Don’t get me wrong, I sincerely hope to be wrong in this assessment. As an author, public speaker, evangelist, consultant, and conference co-producer focusing on web analytics I honestly hope to be able to write a follow-up post in six month saying, “Wow, I was really super-wrong about where the web analytics industry was going …”

But what can you do if I’m more right than not? What if you work in an affected sector or work for a company known for their web analytics acumen that is suddenly faced with bankruptcy or worse? What if the folks you work for who profess a great love for data-driven decision making are really HIPPOs in their heart and when the real bloodletting begins are just as likely to look for savings in areas that can be easily cut (human resources, for example) as opposed to those that would require breaking contracts?

What indeed.

If you’re in any way concerned about the current economy and your personal employment situation, here are five tips that I would offer to help you best prepare for the worst.

Tip #1: Focus on Increasing Profits, Not Minimizing Spend

My friend W. David Rhee just published a great response about the relationship between web analytics, sales, and marketing in a down economy.  To paraphrase Dave, if the bosses begin to panic, you don’t want to be in a situation where you appear to be an expendable marketing cost that can be cut.  It is far better to be focusing your analytical efforts on how the organization can be increasing profits, even if you have to fight to spend more time conducting analysis and less time generating reports.

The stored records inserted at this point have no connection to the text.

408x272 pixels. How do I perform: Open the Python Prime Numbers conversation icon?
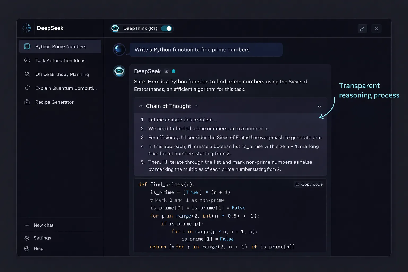(x=27, y=46)
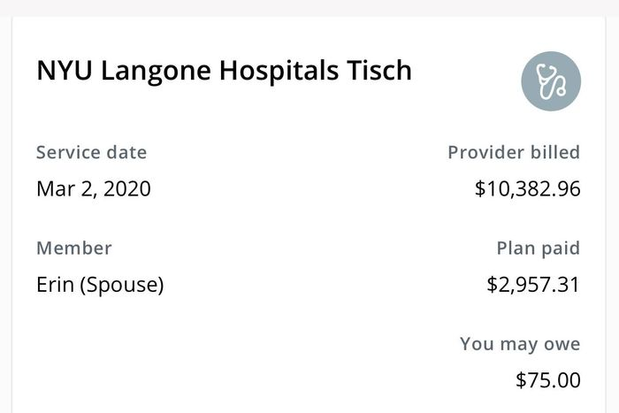Select the Service date label

pos(91,152)
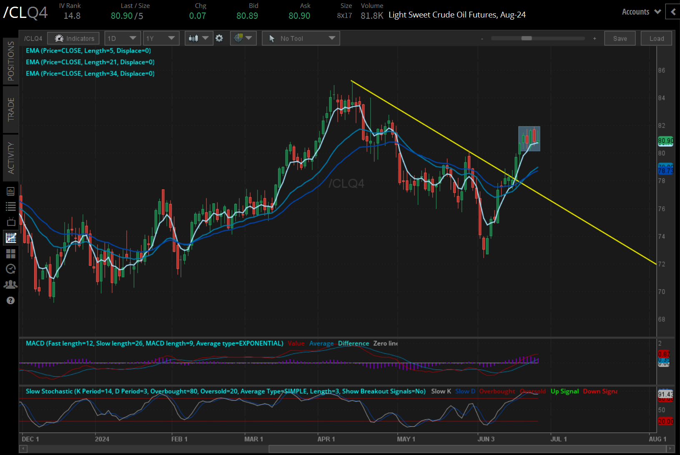Open the 1D interval dropdown
This screenshot has width=680, height=455.
click(122, 38)
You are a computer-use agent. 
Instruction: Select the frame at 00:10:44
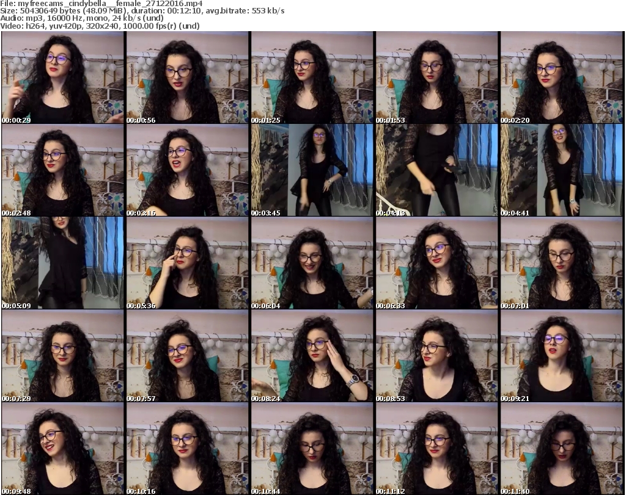pyautogui.click(x=312, y=449)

Essentially you want to take Mr. James statement above to heart and work your butt off to optimize the lower-levels in your conversion funnel, working with what you already have, not what you might be able to attract.  The good news is that the technology supports this analysis; the bad news is that more often than not, the deeper you get in the funnel, the more difficult optimization becomes for a variety of reasons, not limited to the business, IT, and “the way we’ve always done it!”

Be a profit center, be big picture, become truly invaluable.

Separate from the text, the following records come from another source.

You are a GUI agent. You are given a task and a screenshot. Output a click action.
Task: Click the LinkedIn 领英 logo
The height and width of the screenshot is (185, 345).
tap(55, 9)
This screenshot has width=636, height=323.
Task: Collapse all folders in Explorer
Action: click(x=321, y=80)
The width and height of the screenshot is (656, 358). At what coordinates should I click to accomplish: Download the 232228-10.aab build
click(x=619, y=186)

Tip #2: Don’t Be a Report Monkey

The unfortunate reality about web analytics work is that far too many smart people spend far too much time generating far too many reports that far too people actually read and even fewer actually derive real value from.  Sound familiar?  When I started the conversation about process in web analytics in 2006 at Emetrics, over 80% of the audience said they spent too much time on “reports” and not nearly enough on “analysis” … sadly I’m not confident that things have changed much in the past two years, especially on a percent-of-practitioners basis.

There are any number of great posts about why reporting is over-rated and how the real value in web analytics comes from careful, business-focused analysis of the data, there are still too few companies that have put the hub-and-spoke model into practice and are able to effectively leverage web analytical resources.

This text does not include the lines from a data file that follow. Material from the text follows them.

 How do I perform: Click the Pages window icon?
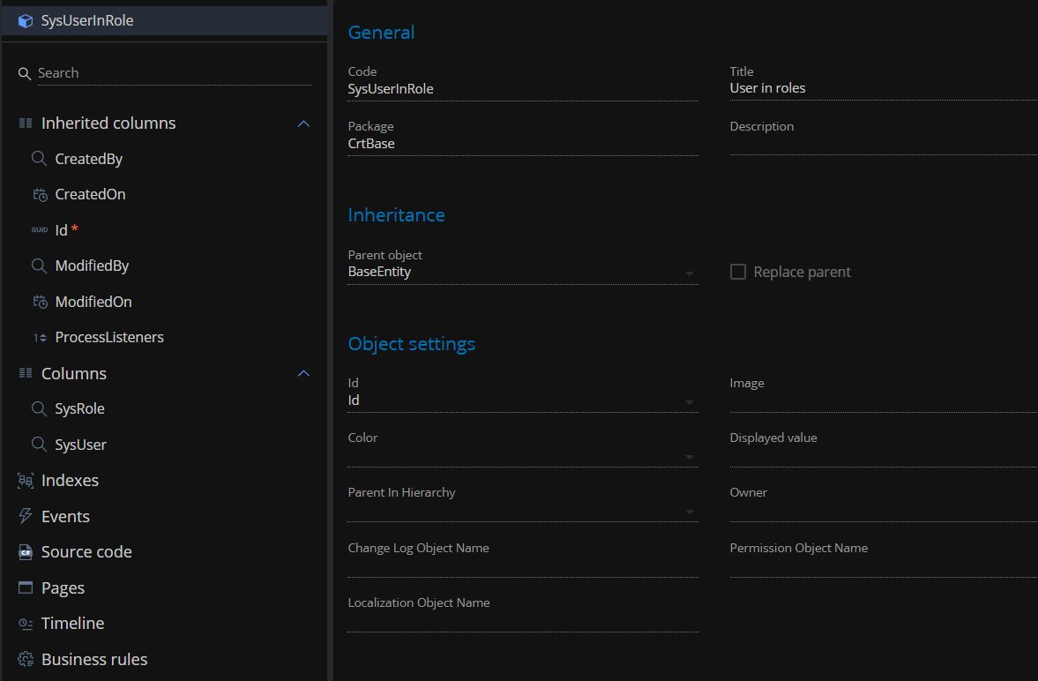tap(26, 588)
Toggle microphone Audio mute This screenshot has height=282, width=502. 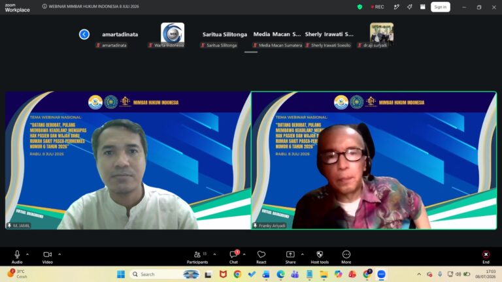point(17,257)
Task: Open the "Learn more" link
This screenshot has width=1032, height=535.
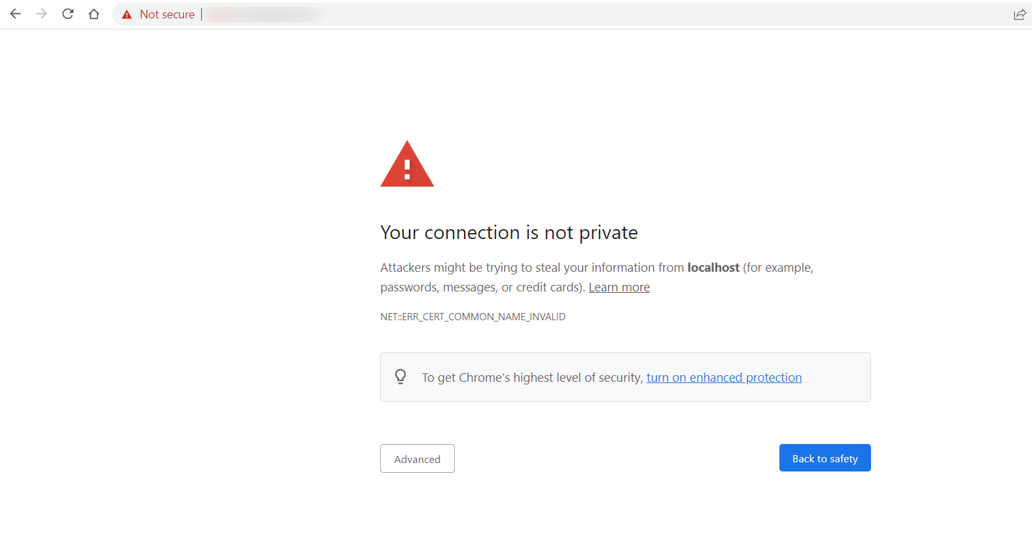Action: tap(619, 287)
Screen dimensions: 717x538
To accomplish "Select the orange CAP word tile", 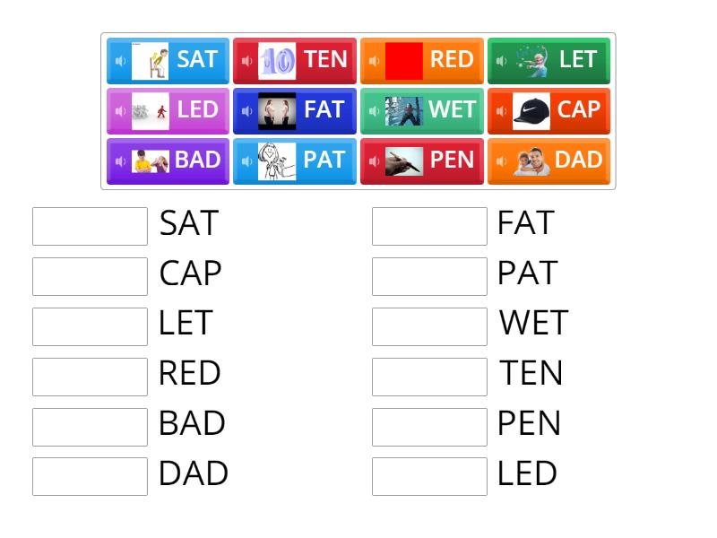I will pyautogui.click(x=548, y=110).
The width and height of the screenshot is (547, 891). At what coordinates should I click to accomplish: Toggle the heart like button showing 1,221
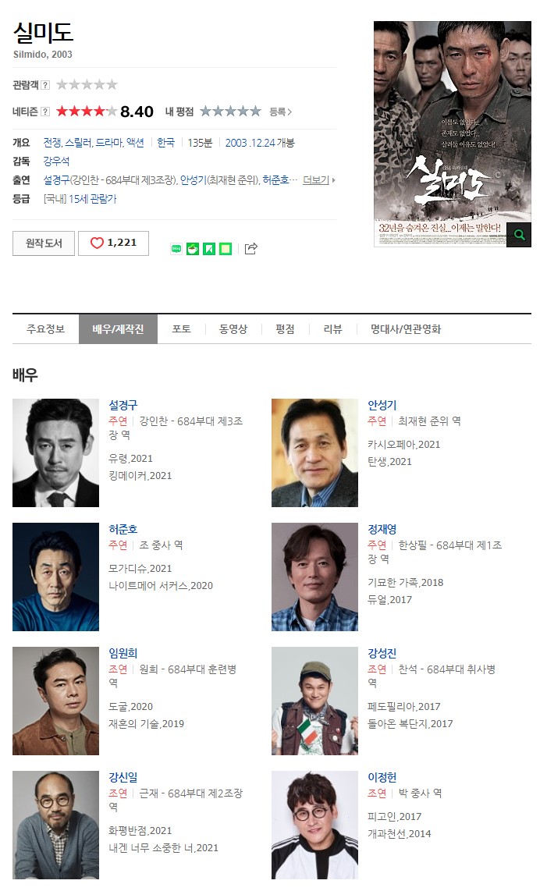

My advice to to step-up and find the real value in your data, even if you have to conduct the analysis on your own in the wee hours.  It’s not as if you can just stop generating reports (tempting as that may sound) but if you’re a good analyst, taking the time to figure out where the real opportunities to increase revenue are is the work you want to be doing anyway.  Taking the initiative to make data-powered recommendations and presenting them is a good way to demonstrate your skills and commitment to the business (but don’t stop doing the job you’re being paid to do!)

Analysts conduct analysis and make recommendations. Be an analyst.

Tip #3: Start Watching the Job Boards

Even if you feel pretty good about the situation you’re in you have to admit that the most accurate term to describe the current economy is “dynamic.”  In situations like this the worst thing you can do is be caught off guard and so I would offer that spending a little time surfing the Web Analytics Demystified Web Analytics Job Board (also see the WAA’s version) would be time well spent.

According to the nice folks at SimplyHired the number of job postings looking for “web analytics” experience of some kind continues to increase:


Assuming these postings are all accurate and still open, this is fantastic news since it contradicts my thesis that our sector is at risk.  The only thing that concerns me is that when I add a major market to the search, the trend graph starts to look substantially different. Here is the trend of jobs in SimplyHired for “web analytics” jobs in San Francisco:

Not quite as encouraging, huh? Now I might be using SimplyHired incorrectly but the general trend observed in the Bay Area makes me wonder if job growth in the sector is as strong as the first graph shows. Plus, anecdotal evidence suggests that an increasing number of companies are imposing hiring restrictions and outright freezes, meaning that many of these postings are effectively “inactive.”

By no means am I suggesting that any gainfully employed web analytics practitioner should jump ship in this economy unless you are absolutely confident about the situation you’ll be moving into.  But keeping your eyes, and your options, open makes increasingly good sense in my opinion.

Be smart about your current employment situation.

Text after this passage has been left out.